Trabalhávamos muitas vezes mais de 12 horas, todos os dias da semana. O trabalho era interminável assim como a aflição que a pandemia nos causava. Eu não saberia descrever num texto o cansaço físico e mental que experimentei. Recrutamos uma equipe de médicos intensivistas e enfermeiros em questão de dias. Não importava se eram 6 horas da manhã ou 11 horas da noite, eu e a coordenadora de recursos humanos nos falávamos incessantemente por e-mail ou WhatsApp para (tentar) garantir a celeridade desse processo de recrutamento. Lembro também que num certo domingo bem cedo pela manhã, ainda no meu quarto e no escuro, já estava no telefone com uma colega em Roraima, trocando dados dos quais ela precisava urgentemente para desenhar a resposta em Boa Vista. Diante da COVID-19, o tempo não era generoso conosco e tudo o que fazíamos já devia ter sido feito muito antes.

Uma resposta dessa dimensão só foi possível porque muitas pessoas se comprometeram com ela. Quando cheguei em Manaus, nossa equipe tinha não mais do que 15 pessoas. Quando saí de lá, éramos mais de 120 profissionais de todas as áreas. Nesse contexto, além do objetivo óbvio de prover cuidados para o maior número de pessoas, existia um compromisso e uma necessidade de cuidar do bem-estar da equipe. Corria-se o risco de contrair o vírus. Parte do meu trabalho consistia, portanto, em assegurar que tínhamos uma política de prevenção à COVID-19 na equipe e que as pessoas tinham as informações corretas sobre o assunto e, mais importante, que se sentiam seguras. Além do risco de infecção, queríamos também que as pessoas estivessem protegidas emocionalmente. Era necessário assegurar que teriam folgas e períodos de descanso. O que a COVID-19 deixou muito claro, inclusive no trabalho de MSF, é que as pessoas que cuidam também precisam ser cuidadas.

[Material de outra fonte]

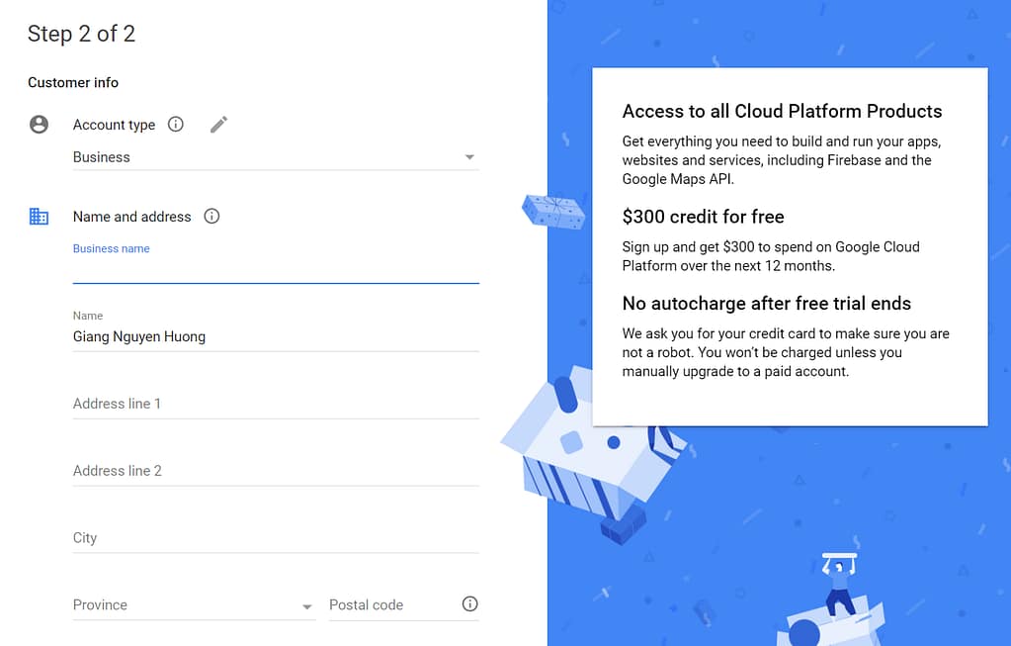1011x646 pixels.
Task: Click the "$300 credit for free" heading
Action: [703, 217]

Ir para Manaus simbolizou para mim o ápice da cooperação humana. Carregada de incertezas e minada de frustrações, essa cooperação nunca é linear e homogênea, principalmente numa crise como a pandemia atual. Porém, esse ideal se concretiza quando nossa atuação coletiva culmina, ainda que de forma limitada, em um pouco de alívio para populações tão vulneráveis. Nesse sentido, o trabalho humanitário de MSF não se apresenta como solução, mas sim como uma necessidade essencialmente humana de confortar indivíduos e comunidades.